Grid-based puzzle games usually project the playfield as a flat surface; Tall: Infinity bucks this by wrapping it around a vertical cylinder, tying the edges of the playfield together and incorporating gravity. While the player’s avatar can freely walk up walls and fall from great heights, when rolling a block they can only surmount edges that are one row higher, and they need a column’s worth of head start to gain the “momentum” to roll up. The game’s matching focus has players pressing together sides of blocks with identical colors,1 but the orientation of the block consistently rotates 90 degrees when pushed to an adjacent column, and flipping the block in-place isn’t possible. However, rolling the block onto a higher row actually rotates the block 180 degrees, thus making elevation changes the primary method of reorienting blocks. Since matching blocks spawns additional blocks in the matched column, it’s easy to accidentally build giant peaks without the gradual changes that enable reorientation; managing stack height to maintain reorientation opportunities naturally pushes the player away from constant matching in favor of doing light playfield management throughout a session as well.2
The additional blocks gained from matches depend on the orientation: vertical matches raise the matched column, horizontal matches raise the column on either side, and simultaneous matches across multiple sides of a block stack the effects, potentially adding 10 blocks at once to the playfield with two horizontal and a vertical match at all once. Initiating a match also starts a chain timer, symbolized by an angelic pair of wings that float off-screen. Chains summon a corresponding number of blocks from the ground once terminated, which helps distance the player from the “border line.” This line gradually moves up row by row (the player gets a five-row buffer on each stage), removing color as it progresses and ending the game once it reaches the player’s top complete row.3 Interestingly, the rules explicitly stop the chain timer when you’re on a falling block, making gravity more than just natural consequence of the tower setup. Hitting a match and quickly dropping your block off to one of the sides to score a second match mid-fall becomes essential to maintaining chains, since the timer will quickly die if you don’t have a nearby setup in place.
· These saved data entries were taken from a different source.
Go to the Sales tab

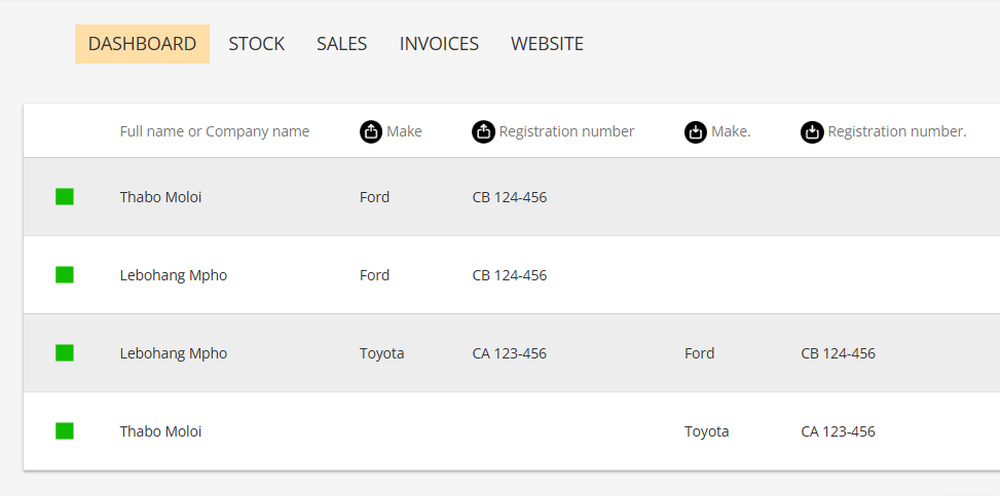click(342, 44)
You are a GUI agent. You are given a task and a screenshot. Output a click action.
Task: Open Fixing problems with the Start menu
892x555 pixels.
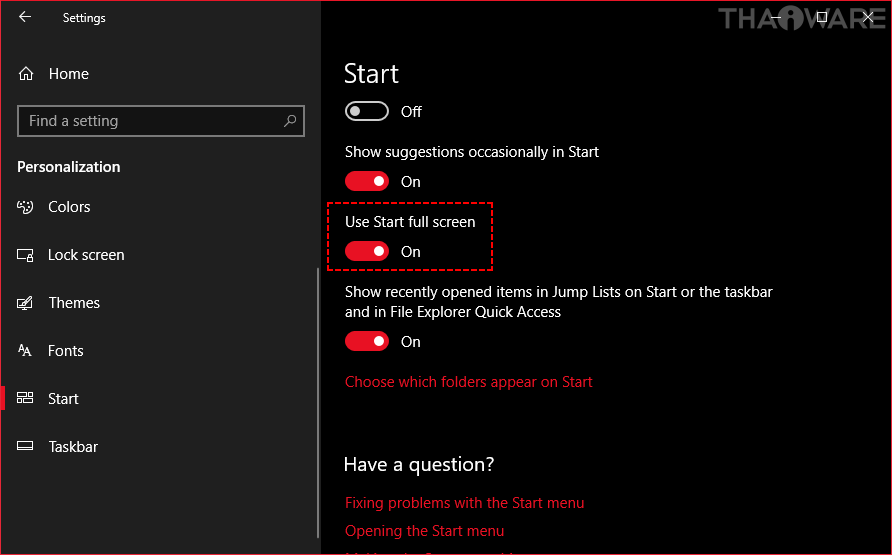[464, 503]
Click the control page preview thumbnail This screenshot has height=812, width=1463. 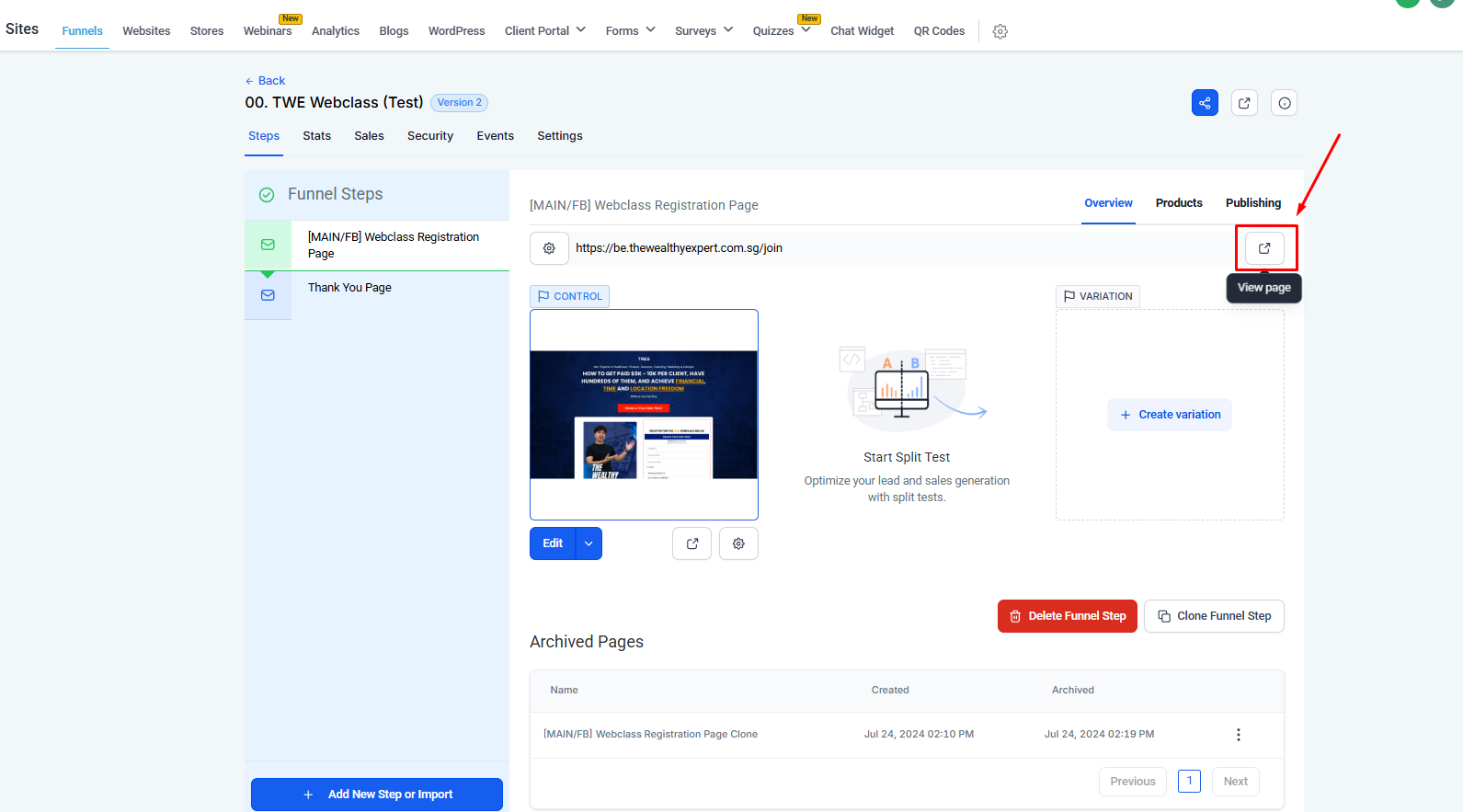click(x=644, y=415)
The quick combo starter here would be to roll the player’s current block two to the left to connect on the yellow, but what to do after that isn’t necessarily clear. Alternatively, the block to the right of the character could match with both the yellow and blue to the left, but repeatedly rotating the yellow/blue block against the middle one to get it in the right orientation might take a significant amount of moves and time. [src]
The knock-on effect of this is that throwing blocks off of tall sections encourages blind play. With only four colors, it’s not uncommon to build a stack where rolling off either side will give you another match for free, even if you’re so high up that you can’t see the blocks below you. This is compounded by the random block spawns, which make the chains often feel more like quick-draw matching based on new blocks rather than arranging setups based on old ones. Setup-based play could have been encouraged had blocks shifted up in the column from the ground rather than new ones appearing on top.4 From watching high-level play, actually preparing chains seems to be less potent than throwing as many darts as possible and hoping one hits, either by chucking blocks in every which way off of tall stacks or idly rolling blocks around in hopes that a match will naturally occur. Where abstractly the playfield shape management is vital, the actual color combinations skew more impulsive, which perhaps increases frantic play in exchange for dampening the long-term thinking.
Still, there are a few other mechanics that help power additional conscious engagement. As a play session progresses, blocks that only roll in one direction become increasingly common, potentially locking row edges in place if a one-way block’s only possible direction is straight into other blocks with no room for a aforementioned head start to roll it up. On the scoring end, the customary time bonus comes with a step bonus that only pays out if you finish a stage in under 300 moves, tracked on-screen during play for those interested in maximizing their skill. Otherwise the package keeps it simple. Your tower escalates into the sky, going past the cloud cover and deep space before the atmosphere suffuses back into view as you seemingly broach the gates of heaven. It would perhaps bear the kind of daunting weight the ominous title screen seems to imply if your character wasn’t a dapper dandy stick figure, twirling his cane and tapping his foot as he strides about. If his pelvic thrusting on each roll of a block doesn’t sit well with you, there’s a female equivalent to play as, as well as, for some reason, a worm.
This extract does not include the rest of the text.